With the steel and concrete structures in place, the installation of a series of large, specialized vessels soon will begin, DeRoos said. Scaffolding currently surrounds some of the components, allowing workers to add insulation before placement.
During the recent tour, DeRoos pointed out an absorber that will be erected in the ammonia plant. Imported from Shanghai, China, it is 164 feet long, more than 20 feet in diameter, and weighs more than 1 million pounds.
Like the absorber, other vessels are so heavy or bulky that they had to arrive on Missouri River barges. It had been more than a decade since the last time barges navigated the river upstream to Sioux City.
Scores of other materials and supplies have arrived via truck and rail.
In excess of 725,00 tons of stone, sand and gravel -- or 394,825 cubic feet -- are being brought in for foundations, new roads and the temporary parking lot.
By project's end, more than 165,000 cubic yards of concrete will have been poured.
In May, the largest continuous pour in Iowa history was executed with the installation of 5,283 cubic yards to form the pile cap for the urea synthesis plant. The 16-hour job took three batch plants, 85 concrete trucks, 900,000 pounds of rebar and a crew of about 200.
Smaller pours will continue as the construction progresses.
Nearly 18,000 tons of structural steel also will be used to build the plants, the equivalent of the combined weight of 5,997 Ford F-250 pickups.
This spring, the next phases of work, such as electrical wiring and piping, will ramp up. The number of welders on site, for example, will more than quadruple, from about 30 currently to at least 150, DeRoos said.
A labyrinth of 468,000 linear feet of pipe will be laid. If lined up end to end, it would extend 79 miles, from Port Neal to the Interstate 29 junction with Interstate 680 in Omaha.
A total of 758 miles of wiring will be installed, the distance from Port Neal to Little Rock, Ark.

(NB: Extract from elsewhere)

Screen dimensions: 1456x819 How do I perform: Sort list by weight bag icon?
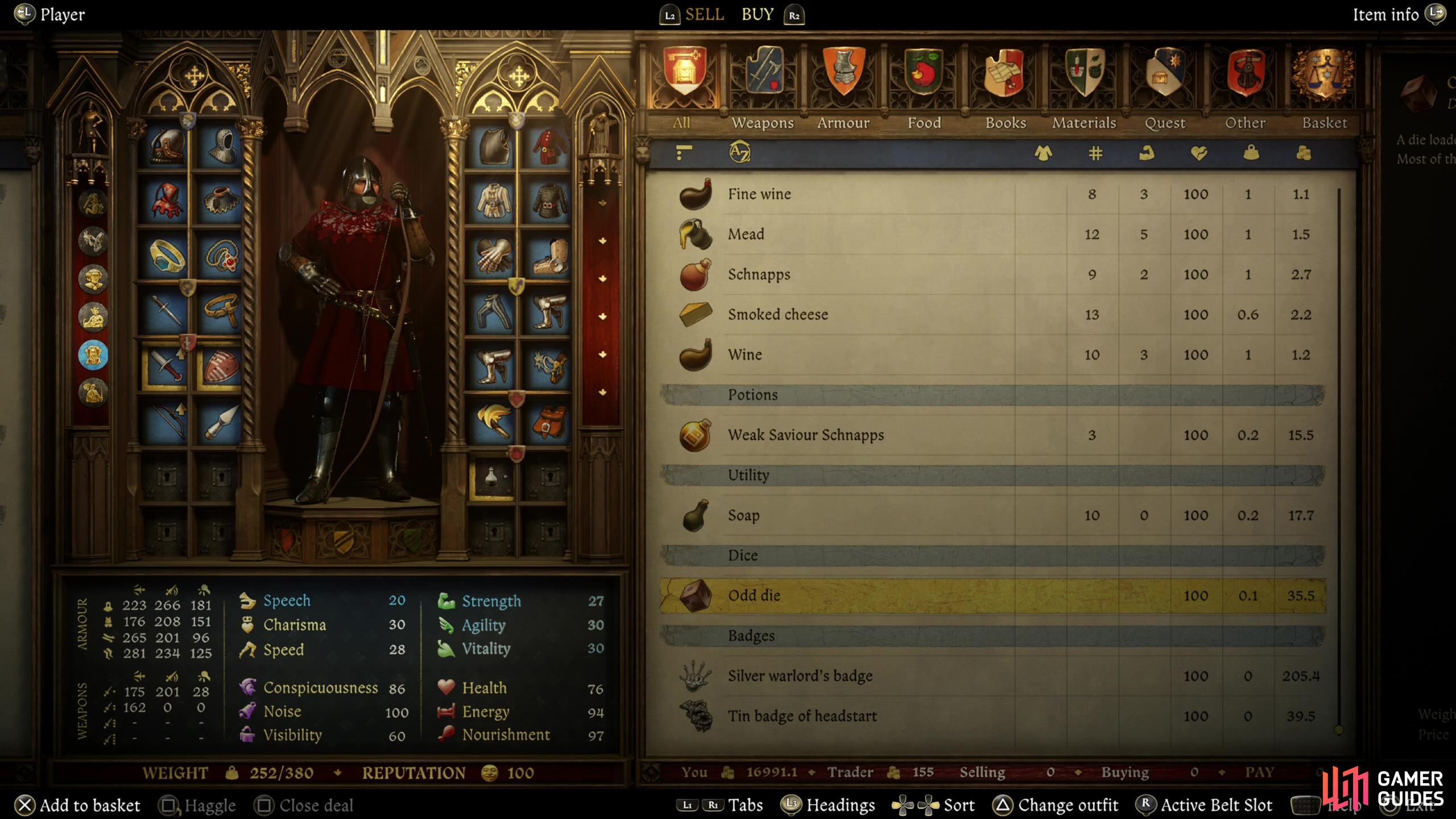tap(1251, 152)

Beyond the main construction zone, other work is ongoing or scheduled to begin this year.
A new well that will supply water both for the manufacturing process and to cool the plant is being built on the banks of the Missouri River. A new bridge was constructed to provide access to the lateral direction well, which will have the capacity to pump up to 9,000 gallons per minute.
A new entrance road, administrative building and rail spur also are scheduled to be built to the east of the primary construction site.
The expansion, when finished, will add 125 new full-time jobs, more than doubling CF's Port Neal workforce. Most of the new workers have already been hired and have gone through training.
Another 700 indirect jobs also are forecast to be generated locally, through the additional economic activity required to support the larger plant.
Editor's note: An earlier version of this story incorrectly identified the number of indirect jobs expected to be created by the project.